11 March 2015

This post is brought to you by a conversation with Matt Terry. Remember, there’s no OG like the MCT. Fresh money.

Let me tell you the story about the coolest bug I’ve ever fixed and how I learned next to nothing from it until about two years later. Well, I mean, you don’t have to let me tell you. I’m going to anyway.

The setup

We had a problem.

During the development of a wireless security system (with a lock and matching wireless gateway) we were having trouble transfering access control lists (ACLs) from one side to another. Smaller command transmissions seemed to work just fine, but the ACLs were comparatively large and seemed to choke the system. After facing this issue for months our morale was starting to be as low as the transfer success rate.

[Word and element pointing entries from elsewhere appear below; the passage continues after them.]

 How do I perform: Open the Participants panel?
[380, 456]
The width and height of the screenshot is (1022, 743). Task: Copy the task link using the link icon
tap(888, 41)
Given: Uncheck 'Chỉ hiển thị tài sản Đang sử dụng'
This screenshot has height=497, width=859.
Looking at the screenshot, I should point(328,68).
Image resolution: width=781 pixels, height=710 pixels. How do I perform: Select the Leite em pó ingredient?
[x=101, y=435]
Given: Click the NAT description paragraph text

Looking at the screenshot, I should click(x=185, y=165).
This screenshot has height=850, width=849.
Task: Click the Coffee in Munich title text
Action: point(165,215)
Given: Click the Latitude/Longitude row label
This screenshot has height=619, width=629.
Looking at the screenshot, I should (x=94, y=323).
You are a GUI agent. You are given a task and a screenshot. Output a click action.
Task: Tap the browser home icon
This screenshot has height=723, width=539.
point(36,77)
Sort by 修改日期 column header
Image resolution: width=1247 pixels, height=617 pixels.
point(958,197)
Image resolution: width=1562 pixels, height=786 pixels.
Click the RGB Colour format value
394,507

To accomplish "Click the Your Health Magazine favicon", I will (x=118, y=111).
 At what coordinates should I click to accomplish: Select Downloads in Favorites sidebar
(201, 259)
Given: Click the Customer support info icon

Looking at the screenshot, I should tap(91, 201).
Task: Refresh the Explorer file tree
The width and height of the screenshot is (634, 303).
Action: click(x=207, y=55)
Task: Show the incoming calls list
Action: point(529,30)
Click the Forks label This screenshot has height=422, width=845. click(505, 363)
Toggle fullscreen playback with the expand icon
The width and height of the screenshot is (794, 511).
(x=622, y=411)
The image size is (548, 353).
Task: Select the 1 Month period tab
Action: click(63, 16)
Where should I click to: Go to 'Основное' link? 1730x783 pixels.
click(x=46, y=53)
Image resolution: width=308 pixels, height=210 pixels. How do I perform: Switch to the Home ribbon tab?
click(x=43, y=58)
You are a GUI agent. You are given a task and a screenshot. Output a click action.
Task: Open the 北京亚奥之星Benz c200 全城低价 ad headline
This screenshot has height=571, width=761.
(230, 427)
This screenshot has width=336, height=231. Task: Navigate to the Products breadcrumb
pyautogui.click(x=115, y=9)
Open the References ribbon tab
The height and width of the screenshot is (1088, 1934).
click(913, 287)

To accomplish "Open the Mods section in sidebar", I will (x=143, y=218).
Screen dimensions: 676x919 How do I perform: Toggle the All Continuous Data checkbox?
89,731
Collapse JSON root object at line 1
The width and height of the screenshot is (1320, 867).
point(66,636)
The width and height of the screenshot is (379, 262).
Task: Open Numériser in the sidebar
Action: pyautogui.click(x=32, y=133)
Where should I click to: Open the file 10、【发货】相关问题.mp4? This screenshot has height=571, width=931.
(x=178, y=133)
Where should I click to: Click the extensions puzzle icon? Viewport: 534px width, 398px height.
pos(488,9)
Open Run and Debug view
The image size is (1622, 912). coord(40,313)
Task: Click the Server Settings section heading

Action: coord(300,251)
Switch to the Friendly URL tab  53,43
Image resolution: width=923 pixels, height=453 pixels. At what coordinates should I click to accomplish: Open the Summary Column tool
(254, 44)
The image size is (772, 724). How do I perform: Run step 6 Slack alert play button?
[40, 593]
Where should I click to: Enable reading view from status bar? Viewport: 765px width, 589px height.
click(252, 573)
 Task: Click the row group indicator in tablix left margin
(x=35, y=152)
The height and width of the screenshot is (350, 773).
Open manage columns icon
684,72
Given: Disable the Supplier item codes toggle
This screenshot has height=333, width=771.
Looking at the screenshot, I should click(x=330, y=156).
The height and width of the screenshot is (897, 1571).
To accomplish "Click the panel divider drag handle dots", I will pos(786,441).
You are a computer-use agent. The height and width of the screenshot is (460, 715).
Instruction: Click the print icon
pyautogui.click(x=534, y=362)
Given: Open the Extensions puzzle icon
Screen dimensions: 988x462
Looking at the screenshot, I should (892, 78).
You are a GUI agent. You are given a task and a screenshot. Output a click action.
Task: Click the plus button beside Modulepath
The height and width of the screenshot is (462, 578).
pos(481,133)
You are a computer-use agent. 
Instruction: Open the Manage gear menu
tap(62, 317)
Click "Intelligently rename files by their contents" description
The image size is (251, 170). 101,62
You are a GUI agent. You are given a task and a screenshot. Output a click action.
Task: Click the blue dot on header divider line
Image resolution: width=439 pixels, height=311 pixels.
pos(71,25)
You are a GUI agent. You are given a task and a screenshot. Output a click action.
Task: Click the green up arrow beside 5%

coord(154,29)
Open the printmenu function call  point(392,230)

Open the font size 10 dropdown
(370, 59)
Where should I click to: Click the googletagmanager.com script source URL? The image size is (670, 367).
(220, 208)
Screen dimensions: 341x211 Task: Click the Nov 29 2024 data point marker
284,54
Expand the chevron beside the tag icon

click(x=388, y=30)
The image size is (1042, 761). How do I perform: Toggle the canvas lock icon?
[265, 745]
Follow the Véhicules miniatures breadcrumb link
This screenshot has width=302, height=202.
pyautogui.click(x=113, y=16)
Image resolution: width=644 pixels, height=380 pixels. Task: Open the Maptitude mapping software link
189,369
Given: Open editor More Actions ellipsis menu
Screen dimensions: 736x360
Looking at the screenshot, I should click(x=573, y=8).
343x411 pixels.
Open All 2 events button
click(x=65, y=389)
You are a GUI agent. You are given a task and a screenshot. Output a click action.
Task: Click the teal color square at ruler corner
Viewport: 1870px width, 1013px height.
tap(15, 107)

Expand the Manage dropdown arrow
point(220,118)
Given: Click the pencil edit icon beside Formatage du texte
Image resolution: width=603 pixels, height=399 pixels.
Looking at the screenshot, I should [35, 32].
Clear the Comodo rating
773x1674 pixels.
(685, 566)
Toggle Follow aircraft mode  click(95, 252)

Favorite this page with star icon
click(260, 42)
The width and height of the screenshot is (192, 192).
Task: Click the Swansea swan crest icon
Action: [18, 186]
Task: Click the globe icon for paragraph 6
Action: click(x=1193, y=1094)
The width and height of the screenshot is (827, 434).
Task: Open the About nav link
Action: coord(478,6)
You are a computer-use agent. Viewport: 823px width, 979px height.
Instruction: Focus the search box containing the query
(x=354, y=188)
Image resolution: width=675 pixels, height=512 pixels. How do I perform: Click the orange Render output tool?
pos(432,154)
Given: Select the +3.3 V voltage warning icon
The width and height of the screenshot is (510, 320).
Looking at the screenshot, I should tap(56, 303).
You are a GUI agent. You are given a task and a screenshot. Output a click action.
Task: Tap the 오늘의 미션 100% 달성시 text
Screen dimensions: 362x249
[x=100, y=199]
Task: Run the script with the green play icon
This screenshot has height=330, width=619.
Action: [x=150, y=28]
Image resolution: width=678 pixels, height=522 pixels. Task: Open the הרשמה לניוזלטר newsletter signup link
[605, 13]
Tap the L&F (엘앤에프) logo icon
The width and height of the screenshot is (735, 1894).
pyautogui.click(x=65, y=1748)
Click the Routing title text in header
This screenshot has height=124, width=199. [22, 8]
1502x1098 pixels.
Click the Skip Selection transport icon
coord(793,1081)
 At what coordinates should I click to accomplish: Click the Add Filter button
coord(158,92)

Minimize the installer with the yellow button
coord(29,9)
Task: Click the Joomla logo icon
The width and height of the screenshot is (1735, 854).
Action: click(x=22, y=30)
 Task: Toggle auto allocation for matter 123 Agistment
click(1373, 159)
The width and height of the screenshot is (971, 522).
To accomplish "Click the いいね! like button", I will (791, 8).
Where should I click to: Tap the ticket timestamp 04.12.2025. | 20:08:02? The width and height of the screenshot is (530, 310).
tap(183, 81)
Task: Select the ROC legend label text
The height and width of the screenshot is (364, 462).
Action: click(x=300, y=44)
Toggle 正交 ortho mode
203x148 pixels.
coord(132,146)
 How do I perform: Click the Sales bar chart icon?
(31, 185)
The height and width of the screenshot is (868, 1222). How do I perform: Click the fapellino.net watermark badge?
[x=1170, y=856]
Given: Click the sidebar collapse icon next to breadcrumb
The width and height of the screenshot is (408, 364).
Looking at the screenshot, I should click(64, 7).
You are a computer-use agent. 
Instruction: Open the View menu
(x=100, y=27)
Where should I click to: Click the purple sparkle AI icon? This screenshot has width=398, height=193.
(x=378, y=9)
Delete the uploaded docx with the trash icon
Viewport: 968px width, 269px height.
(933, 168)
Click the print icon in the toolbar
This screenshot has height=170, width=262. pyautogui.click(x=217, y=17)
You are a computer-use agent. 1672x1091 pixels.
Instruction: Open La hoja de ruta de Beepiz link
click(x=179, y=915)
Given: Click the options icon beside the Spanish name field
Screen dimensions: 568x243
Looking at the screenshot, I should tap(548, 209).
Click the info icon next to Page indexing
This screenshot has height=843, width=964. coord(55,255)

It was also kind of a personal crisis for me. I mean, this was my first gig as the Tech Lead, and if we couldn’t reliably send ACLs the product just wouldn’t work. “Hey, remember that time the Tech Lead couldn’t overcome the Tech Problem and they had to cancel the project?” You kind of need Access Control for a lock, you know? I mean, I’m no Lock Scientist but it seems pretty important.

Suffice it to say I was personally invested in smashing this bug.

The process

So one horrible Monday I sat down at my desk and got to work with my trusty tools:

  • An oscilloscope1
  • A couple of USB RS-232 cables so I could debug on the devices
  • A couple of commercial packet readers that grabbed traffic directly off the wireless chips
  • Some Adderall
  • That guy’s prosthetic leg

First up was running a remote gdb session directly on the hardware, which got me deep in the wireless chip’s library. By examining the call stack I was able to figure out exactly what the error looked like, but not what triggered it.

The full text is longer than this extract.